I’ve written about what you’re testing before. That article was about writing tests in a way that you could look at the test and understand what it was and wasn’t testing. It’s about writing readable and understandable code, and I stand by that article.
However, there are other ways to think about what you’re testing. The first, and most obvious way to think about it is thinking about what functionality the test is validating. Does the code do what you think it does? That’s pretty straightforward. You could think about it like I described in the article and how readable and understandable the test is. Or, you could think a little more abstractly, and think about what part of the development process the test was written I support of.
Taking inspiration from Agile Otter, you can think about the test at the meta level. What are you writing the test for? Is the test to help you write the code? Is the test to help you maintain the code? Is the test supposed to validate your assumptions about how users with use your code? Is the test supposed to characterize the performance of the code? Is the test supposed to help you understand how your code fails or what happens when some other part of the system fails? The reason you’re writing the test, the requirements you have for the test, help you write the test. It helps you know how to write the test and what successful result looks like.
A set of tests written to validate the internal functionality of a class, with knowledge of how the class operates has very different characteristics than a test written to validate the error handling when 25% of the network traffic times out or is otherwise lost. Tests written to validate the public interface of that class also look and feel different. They all have different runtime characteristics as well and are expected to be run at different times.

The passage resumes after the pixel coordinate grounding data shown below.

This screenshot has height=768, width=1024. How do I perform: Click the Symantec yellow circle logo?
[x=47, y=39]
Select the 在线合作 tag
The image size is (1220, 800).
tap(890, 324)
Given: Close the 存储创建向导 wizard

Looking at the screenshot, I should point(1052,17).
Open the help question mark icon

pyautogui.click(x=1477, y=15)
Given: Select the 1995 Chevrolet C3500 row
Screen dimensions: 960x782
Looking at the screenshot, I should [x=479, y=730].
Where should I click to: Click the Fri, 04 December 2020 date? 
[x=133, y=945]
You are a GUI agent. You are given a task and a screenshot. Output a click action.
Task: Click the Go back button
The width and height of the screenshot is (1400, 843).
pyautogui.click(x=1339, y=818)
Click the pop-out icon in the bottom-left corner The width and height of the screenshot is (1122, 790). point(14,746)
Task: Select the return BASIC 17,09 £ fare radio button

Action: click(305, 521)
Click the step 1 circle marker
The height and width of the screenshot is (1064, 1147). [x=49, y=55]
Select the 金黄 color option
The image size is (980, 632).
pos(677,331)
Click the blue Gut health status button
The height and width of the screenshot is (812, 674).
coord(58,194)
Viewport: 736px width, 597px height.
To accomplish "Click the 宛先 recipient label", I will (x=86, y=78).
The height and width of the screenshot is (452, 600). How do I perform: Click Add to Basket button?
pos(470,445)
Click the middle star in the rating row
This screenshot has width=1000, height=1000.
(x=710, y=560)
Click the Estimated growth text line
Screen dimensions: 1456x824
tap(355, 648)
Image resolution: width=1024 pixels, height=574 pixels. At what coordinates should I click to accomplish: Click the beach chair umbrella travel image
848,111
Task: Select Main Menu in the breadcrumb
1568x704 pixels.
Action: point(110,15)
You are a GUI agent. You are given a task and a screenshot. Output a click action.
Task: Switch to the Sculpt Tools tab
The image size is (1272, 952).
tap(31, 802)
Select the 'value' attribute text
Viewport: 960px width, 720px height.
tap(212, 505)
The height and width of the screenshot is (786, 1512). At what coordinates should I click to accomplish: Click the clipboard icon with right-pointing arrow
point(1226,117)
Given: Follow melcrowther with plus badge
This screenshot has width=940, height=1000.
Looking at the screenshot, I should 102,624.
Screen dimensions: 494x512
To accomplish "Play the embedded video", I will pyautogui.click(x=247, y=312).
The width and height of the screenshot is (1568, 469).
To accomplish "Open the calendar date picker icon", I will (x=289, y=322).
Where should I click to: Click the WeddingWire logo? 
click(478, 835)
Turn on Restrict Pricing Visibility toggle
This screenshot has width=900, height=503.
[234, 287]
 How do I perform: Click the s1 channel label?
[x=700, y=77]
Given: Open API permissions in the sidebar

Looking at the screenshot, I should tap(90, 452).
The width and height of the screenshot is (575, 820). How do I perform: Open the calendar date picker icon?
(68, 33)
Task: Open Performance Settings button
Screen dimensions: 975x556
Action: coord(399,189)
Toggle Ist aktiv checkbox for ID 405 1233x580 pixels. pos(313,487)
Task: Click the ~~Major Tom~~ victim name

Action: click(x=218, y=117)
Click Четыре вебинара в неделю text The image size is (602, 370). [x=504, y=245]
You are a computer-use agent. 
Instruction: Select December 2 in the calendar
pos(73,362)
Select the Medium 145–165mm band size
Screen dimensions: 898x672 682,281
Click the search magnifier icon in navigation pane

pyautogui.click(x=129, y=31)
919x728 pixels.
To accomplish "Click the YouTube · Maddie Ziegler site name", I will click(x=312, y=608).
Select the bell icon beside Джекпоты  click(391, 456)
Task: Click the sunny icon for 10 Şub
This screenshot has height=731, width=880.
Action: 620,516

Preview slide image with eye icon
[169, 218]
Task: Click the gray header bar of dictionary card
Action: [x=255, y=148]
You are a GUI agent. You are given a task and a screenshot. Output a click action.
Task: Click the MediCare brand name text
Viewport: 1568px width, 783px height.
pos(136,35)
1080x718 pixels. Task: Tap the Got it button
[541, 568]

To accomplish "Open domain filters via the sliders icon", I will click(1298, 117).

Knowing, understanding, and honoring those differences is key to writing good tests. Because the tests need to not only be correct in the sense that they test what they say they do by their name, but that the results of the test also accrue to the meta goal for the test. Integration and system level performance tests are great for testing how things will work as a whole, but they’re terrible for making sure you cover all of the possible branches in a utility class. Crafting a specific input to the entire system and then expecting that you can control exactly which branches get executed through a call chain of multiple microservices and database transactions is not going to work. You need unit tests and class functionality tests for that. The same thing if you need to do some refactoring. Testing a low level refactor by exercising the system is unlikely to test all of the cases and will probably take too long. On the other hand, if you have good unit tests for the public interface of a class, you can refactor to your heart’s content and feel confident that the system level results will be the same.
Conversely, testing system performance by measuring the time taken in a specific function is unlikely to help you. Unless you already know that most of the total time is taken in that function, assuming you know anything about system perf from looking at a single function is fooling yourself. Even if it’s a long-running function. Say you do some work on a transaction and take it from 100ms to 10ms. A 90% reduction in time. Sounds great. But if you only measure that execution time you don’t know the whole story. If the transaction only takes place 0.1% of the time, and part of that workflow involves getting a user’s response to a notification, saving 90ms is probably never going to be noticed.
So when you’re writing tests, don’t just remember what one thing you’re testing, also keep in mind why you’re testing it.